How To Use The Wind To Your Advantage
I love days when the wind blows hard, and certainly encountered just that during the third round of the Victorian PGA at RACV Cape Schanck Resort in October. Winds of 50 kilometres per hour, with gusts of up to 70km/h, blew all day and it required using an entirely different strategy to normal. Knowing how to tackle the wind on a day like this is the difference between your score blowing out completely or helping you make up a lot of ground on the field.
The key is to use the wind to your advantage when you can and take what’s given when you can’t. Simply put, that means getting the ball up in the air on downwind holes and keeping it low when you’re into it. When the wind is with you, hitting it higher helps carry the ball further and, interestingly, straighten out any curve you may have put on the ball. The saying, “Tee it high and let it fly” is great advice when the wind’s up your backside. Off the tee with my driver, I move the ball up an inch or so in the stance and tilt my left shoulder (right shoulder for a right-handers) slightly lower than normal. This pre-sets my address for a higher launch angle. From here I swing normally and let my set up dictate the angle of attack. With irons, take a more lofted club than you normally would because the ball will obviously go further downwind.
Conversely, hitting tee shots against the wind requires a much lower ball flight because anything up in the air won’t go very far and will get knocked well offline. Contacting the ball solidly into the wind is your No.1 concern because any mis-hit will be exaggerated and veer off target quickly. With the driver, lower the height of your tee and move the ball back in your stance a touch. Focus on a nice smooth rhythm and stay centred for a quality strike. The urge to hit the ball harder into the wind to gain extra distance is a temptation important to resist and no truer words have been spoken than, “Swing it easy when it’s breezy.” On iron shots, and depending on the wind strength, I take one to three clubs more than the distance dictates. With a slightly narrower stance and ball position back a little, make a smooth, three-quarter swing. This puts less spin on the ball, so it comes out lower and doesn’t give the wind as much chance to have an effect. You can practise this shot at the range on calm days by hitting a club that’s 20 metres too much for the target you’re aiming at. Shorten your backswing and swing smoothly to see how much control’s required for solid contact.

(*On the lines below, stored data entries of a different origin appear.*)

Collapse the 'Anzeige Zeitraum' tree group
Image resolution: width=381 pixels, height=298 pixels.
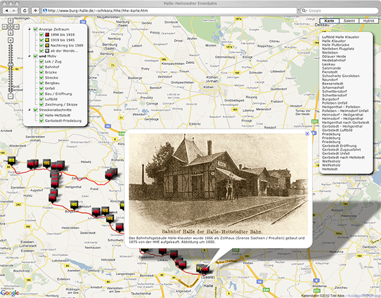click(30, 30)
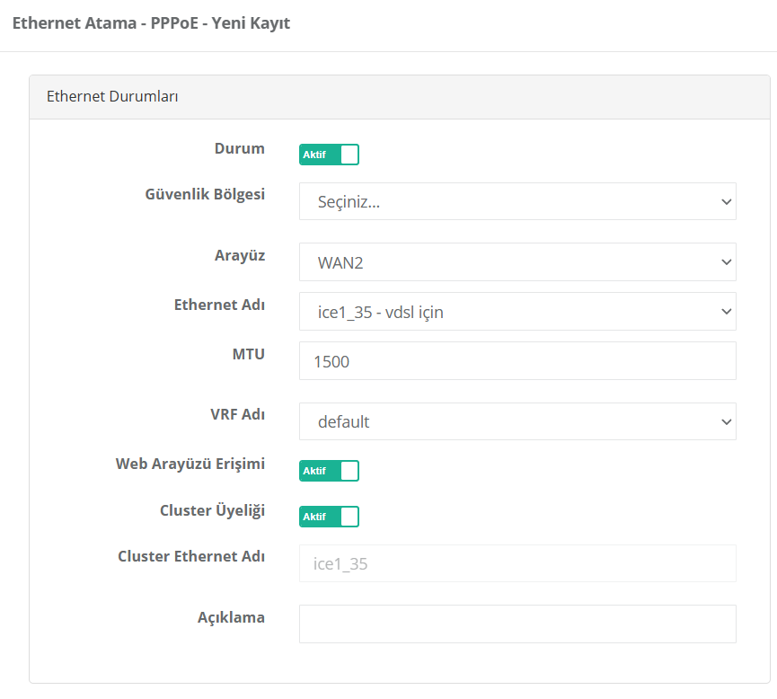Click the Durum field label

(x=239, y=148)
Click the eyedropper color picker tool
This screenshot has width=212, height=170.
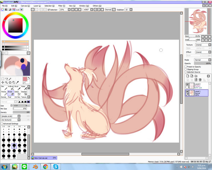(17, 83)
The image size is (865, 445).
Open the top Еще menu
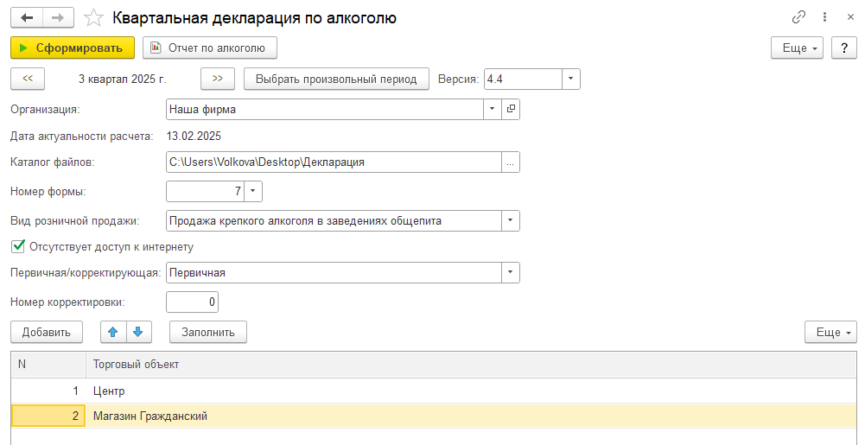point(796,48)
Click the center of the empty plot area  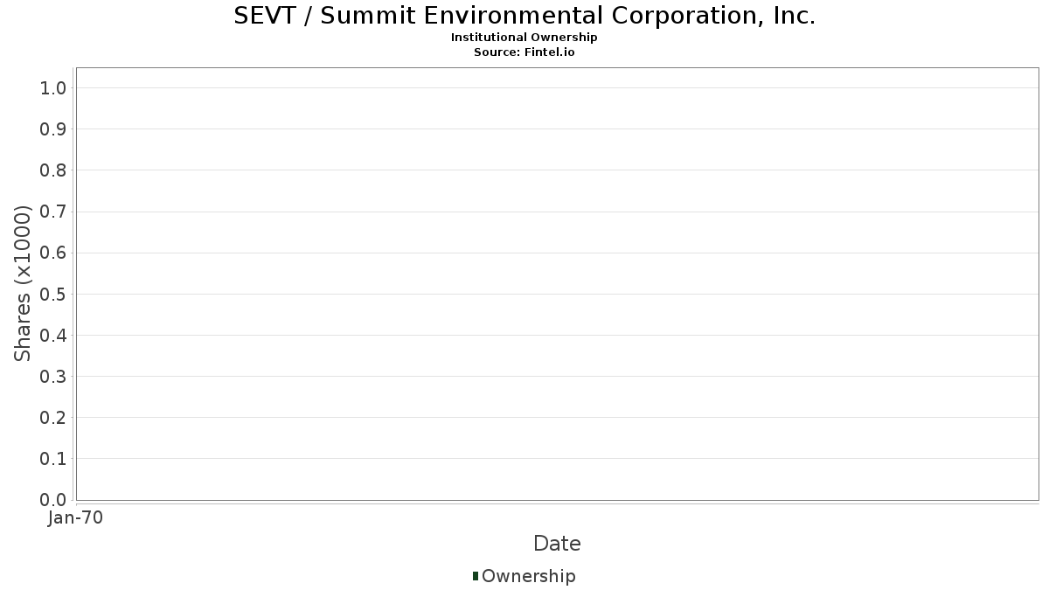click(x=557, y=284)
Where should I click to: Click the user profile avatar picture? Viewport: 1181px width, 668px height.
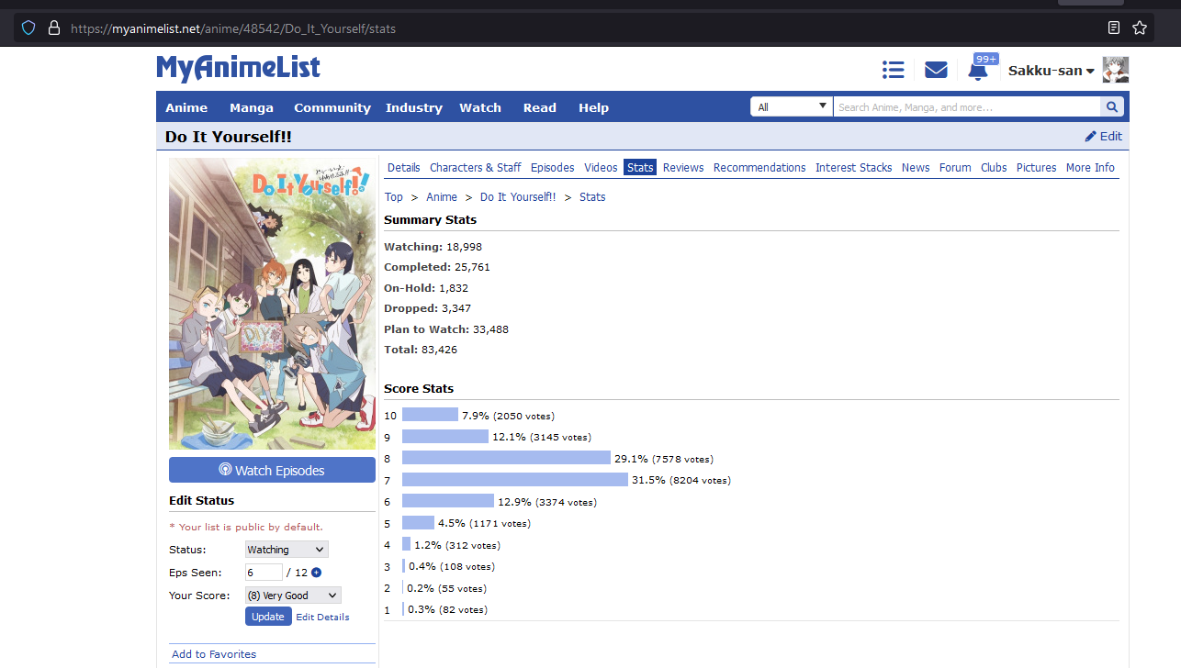(x=1115, y=71)

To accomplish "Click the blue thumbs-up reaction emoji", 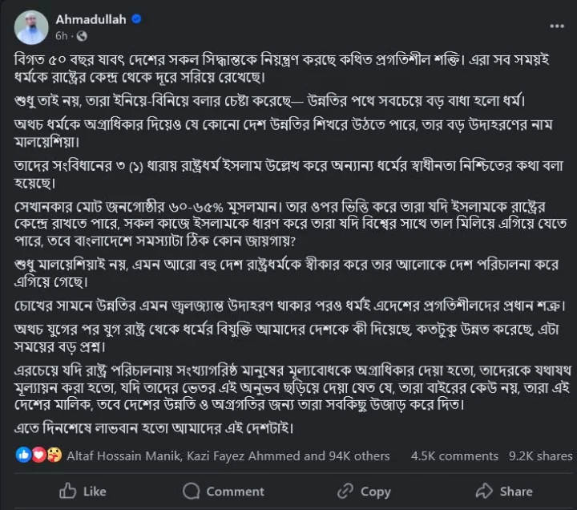I will tap(22, 455).
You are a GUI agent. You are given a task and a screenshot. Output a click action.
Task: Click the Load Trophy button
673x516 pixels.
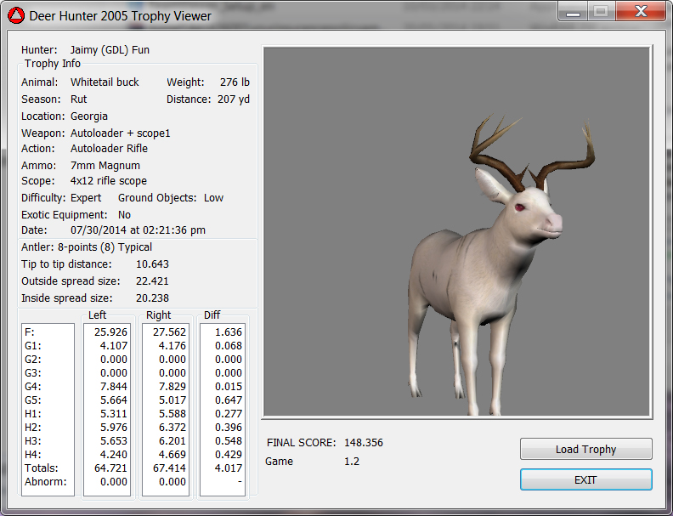[x=585, y=449]
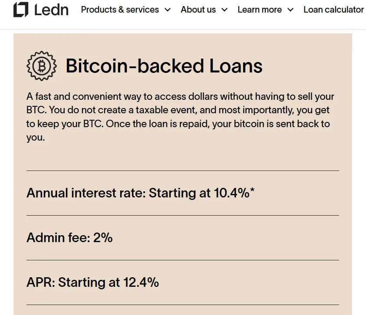Click the APR: Starting at 12.4% text
The width and height of the screenshot is (366, 315).
[x=93, y=282]
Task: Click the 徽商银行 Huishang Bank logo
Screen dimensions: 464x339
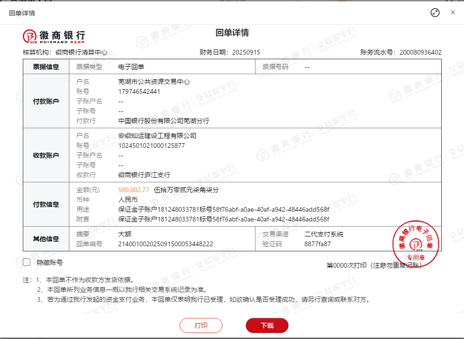Action: (54, 35)
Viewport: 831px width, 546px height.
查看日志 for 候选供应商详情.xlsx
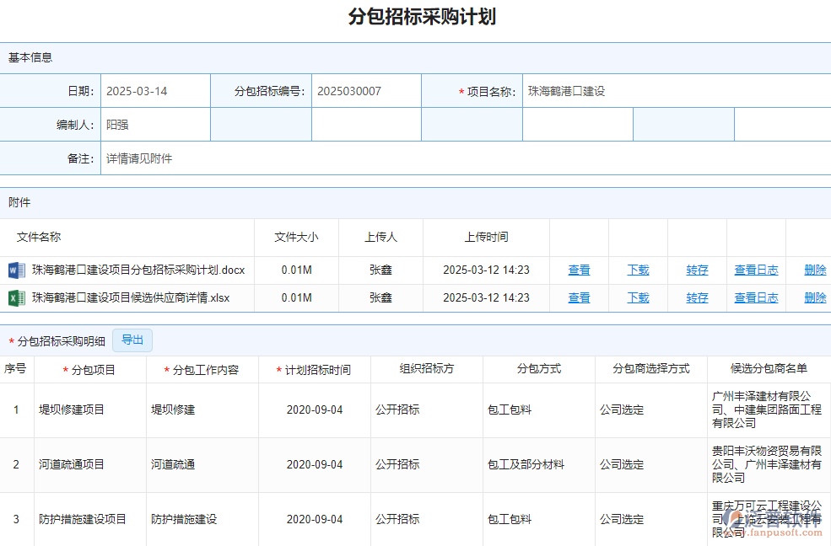click(x=756, y=297)
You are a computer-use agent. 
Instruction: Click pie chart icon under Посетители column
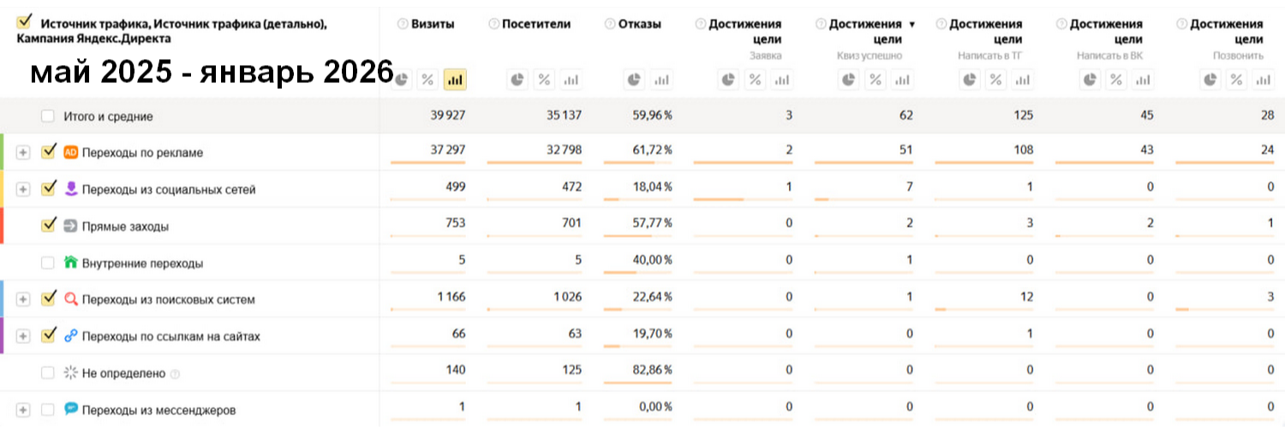518,80
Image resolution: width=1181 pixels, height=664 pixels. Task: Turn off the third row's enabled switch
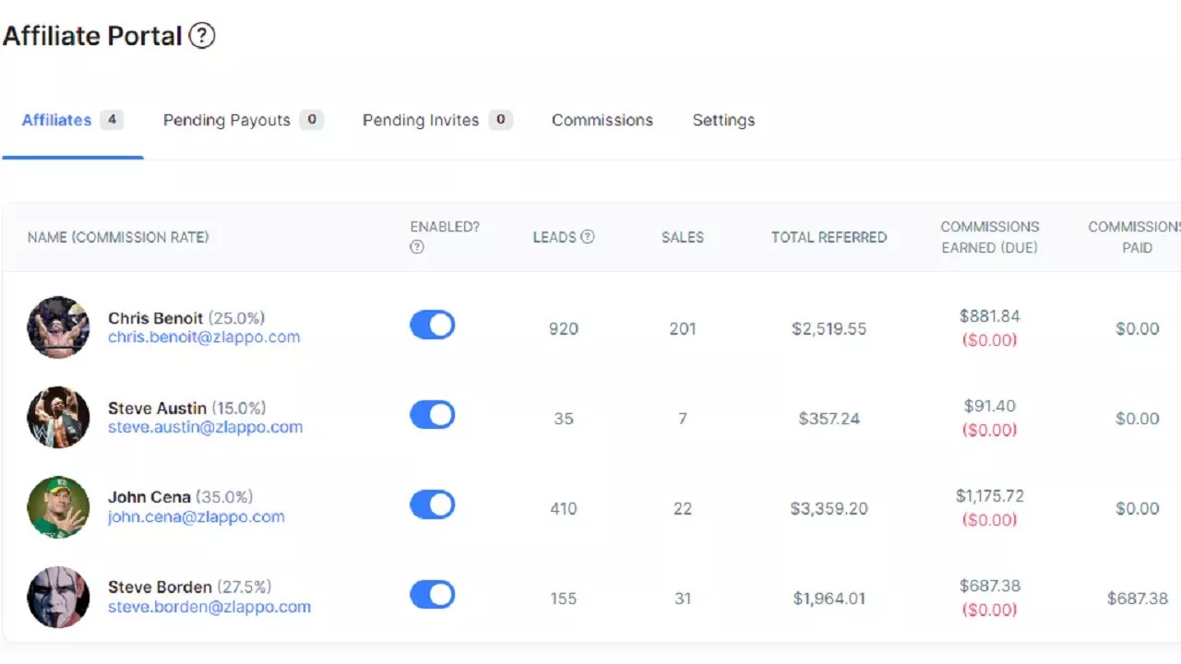432,504
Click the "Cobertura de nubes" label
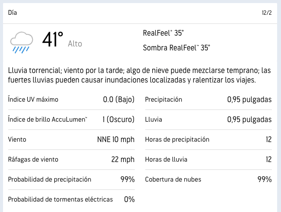This screenshot has height=212, width=281. [x=173, y=179]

Contacting the ball solidly into the wind is your No.1 concern.
For crosswind shots I use the wind off the tee, meaning I let the wind take the ball in whichever direction it’s blowing rather than fight it. You have to aim further away from the target, but it will help gain some extra metres. With iron shots, I hold the ball against the wind by hitting draws or fades up into it. This takes practice (talk to your local PGA professional for some guidance), but allows for more control on approach shots into greens, as the ball doesn’t get away from you when it lands.